Opportunities for Africa
The new political dynamism that marks many African states today offers huge development opportunities for the region. The growing international consensus about development objectives and national poverty reduction strategies is also encouraging.
Sub-Saharan Africa benefits more than any other region in the world from the HIPC and MDRI debt relief initiatives. By mid-2006, 25 countries in the region had received debt relief totalling some 50 billion US dollars (based on value as at the end of 2005). The Global Fund to Fight HIV/AIDS, Tuberculosis and Malaria, initiated in the middle of 2001 by the then UN Secretary General Kofi Annan, also benefits Africa to a significant degree.
International agreements
The international community has undertaken to achieve the Millennium Development Goals by 2015. Whether or not they manage to do so will depend crucially on progress made in Africa. In the Paris Declaration on Aid Effectiveness, the African states and their international partners agreed in 2005 to better harmonise and coordinate their joint efforts in the years to come.
The profile of German development cooperation in sub-Saharan Africa
The German government takes international agreements and the commitments entered into extremely seriously. This is why, in consultation with its African partners and other donors, the Federal Republic of Germany is increasingly focussing on certain priority areas in its development cooperation.
This profile-building results in stronger specialisation in certain fields of cooperation and a better international division of labour. It also helps to fine-tune cooperation concepts and strategies.
The aim is to draw up an internationally valid profile for German development cooperation with sub-Saharan Africa. This can make measures more effective and improve cooperation with partner countries and other donors. Profile-building always operates within the framework of global development policy concepts – it does not entail any shift in the priorities of German development policy.
Thus, in 2004 the BMZ began to concentrate its development policy programmes on certain fields of activities. Three profile areas have now been identified for German development cooperation with sub-Saharan African states:
Cooperation between Germany and regional organisations within Africa
With the founding of the African Union (AU) in July 2002, the states of Africa recognised their own responsibility for democracy, human rights, and all-round good governance.

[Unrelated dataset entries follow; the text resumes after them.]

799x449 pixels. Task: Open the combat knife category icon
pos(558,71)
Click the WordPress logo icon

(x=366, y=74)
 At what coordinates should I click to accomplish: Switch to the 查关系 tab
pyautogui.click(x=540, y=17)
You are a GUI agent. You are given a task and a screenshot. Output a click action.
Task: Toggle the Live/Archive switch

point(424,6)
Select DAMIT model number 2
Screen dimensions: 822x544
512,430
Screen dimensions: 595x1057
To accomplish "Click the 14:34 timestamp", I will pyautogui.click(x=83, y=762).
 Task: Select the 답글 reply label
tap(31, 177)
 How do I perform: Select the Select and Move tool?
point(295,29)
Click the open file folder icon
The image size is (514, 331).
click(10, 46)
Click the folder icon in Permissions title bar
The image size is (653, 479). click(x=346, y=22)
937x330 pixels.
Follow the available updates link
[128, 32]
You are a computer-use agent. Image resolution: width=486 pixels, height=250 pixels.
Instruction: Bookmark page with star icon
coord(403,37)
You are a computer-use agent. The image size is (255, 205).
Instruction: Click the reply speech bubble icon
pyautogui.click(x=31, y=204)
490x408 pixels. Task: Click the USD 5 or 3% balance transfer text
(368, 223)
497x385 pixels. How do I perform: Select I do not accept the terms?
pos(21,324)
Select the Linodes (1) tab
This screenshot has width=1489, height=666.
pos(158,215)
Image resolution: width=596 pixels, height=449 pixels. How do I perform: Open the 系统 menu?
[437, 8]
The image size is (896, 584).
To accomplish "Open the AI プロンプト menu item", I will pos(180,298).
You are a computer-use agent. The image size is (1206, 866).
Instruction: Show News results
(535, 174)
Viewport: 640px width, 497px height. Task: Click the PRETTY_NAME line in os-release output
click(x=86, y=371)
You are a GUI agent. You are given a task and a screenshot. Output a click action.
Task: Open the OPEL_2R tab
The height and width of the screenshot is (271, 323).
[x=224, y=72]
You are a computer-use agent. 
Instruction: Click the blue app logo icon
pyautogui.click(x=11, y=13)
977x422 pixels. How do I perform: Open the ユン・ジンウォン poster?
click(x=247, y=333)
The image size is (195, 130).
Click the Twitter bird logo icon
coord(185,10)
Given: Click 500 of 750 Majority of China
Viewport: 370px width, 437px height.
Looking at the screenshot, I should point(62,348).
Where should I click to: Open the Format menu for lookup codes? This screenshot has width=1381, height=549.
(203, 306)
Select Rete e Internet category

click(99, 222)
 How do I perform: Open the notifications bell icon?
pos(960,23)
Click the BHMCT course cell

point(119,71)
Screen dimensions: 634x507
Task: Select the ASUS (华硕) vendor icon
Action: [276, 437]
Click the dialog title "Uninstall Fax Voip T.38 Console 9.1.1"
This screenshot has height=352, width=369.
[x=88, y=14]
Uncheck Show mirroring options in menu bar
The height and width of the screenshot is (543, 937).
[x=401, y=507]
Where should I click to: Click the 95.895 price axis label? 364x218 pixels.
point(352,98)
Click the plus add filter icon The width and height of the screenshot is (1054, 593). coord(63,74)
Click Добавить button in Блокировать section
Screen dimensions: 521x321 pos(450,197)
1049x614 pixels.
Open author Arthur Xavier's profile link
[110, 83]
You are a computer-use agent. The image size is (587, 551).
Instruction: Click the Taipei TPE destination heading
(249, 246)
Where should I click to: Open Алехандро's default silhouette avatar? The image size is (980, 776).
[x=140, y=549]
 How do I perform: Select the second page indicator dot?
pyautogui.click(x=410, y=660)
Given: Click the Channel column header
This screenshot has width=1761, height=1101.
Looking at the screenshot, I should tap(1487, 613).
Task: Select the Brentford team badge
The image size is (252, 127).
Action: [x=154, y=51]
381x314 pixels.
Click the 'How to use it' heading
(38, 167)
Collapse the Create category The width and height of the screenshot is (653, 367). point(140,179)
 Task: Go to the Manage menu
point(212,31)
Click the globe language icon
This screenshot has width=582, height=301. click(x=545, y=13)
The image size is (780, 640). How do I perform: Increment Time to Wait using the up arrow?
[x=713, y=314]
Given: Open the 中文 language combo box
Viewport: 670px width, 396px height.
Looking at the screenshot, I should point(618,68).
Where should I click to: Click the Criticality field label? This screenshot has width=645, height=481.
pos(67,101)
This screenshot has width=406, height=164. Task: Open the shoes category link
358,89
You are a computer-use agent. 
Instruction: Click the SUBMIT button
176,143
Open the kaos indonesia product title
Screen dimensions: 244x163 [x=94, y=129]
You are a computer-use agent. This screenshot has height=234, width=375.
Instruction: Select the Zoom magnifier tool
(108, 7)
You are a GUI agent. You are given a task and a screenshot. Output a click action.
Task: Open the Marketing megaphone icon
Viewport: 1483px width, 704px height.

The growing cooperation among African states offers excellent opportunities to avoid regional conflicts in future, and to resolve those that arise nevertheless. It thus marks a major contribution to ensuring peace and security. At the same time it provides a foundation for economic development in the region. The economic and political options open to individual nation states are limited – more intensive regional cooperation pushes back these limits significantly. African economies can become competitive at international level, and attract foreign investors. In future they ought to be able to play an active part in shaping the globalisation process.
The German government has supported this important reform initiative from the outset. Along with the other G8 nations, it adopted the G8's Africa Action Plan at the summit meeting held in Kananaskis in 2002. In 2003 in Evian, the first report on the implementation of the plan was presented, followed by the second at the Gleneagles summit in 2005 and the third at the Heiligendamm summit in 2007. At the summit meetings, other far-reaching decisions were also taken regarding increasing official development assistance (ODA) and debt relief for Africa states.
For German development policy, cooperation with African regional organisations is becoming increasingly important. Significant development potential can only be mobilised by cooperating across national boundaries. This is why Germany regularly complements its bilateral cooperation with African states with elements of cross-border regional cooperation. This applies in particular to political and economic integration, securing peace, and the management of natural resources.
New partnership in Africa
The states of Africa have together set up a number of regional organisations. As far back as 1963, when not all states had even gained independence, the Organisation for African Unity (OAU) was set up.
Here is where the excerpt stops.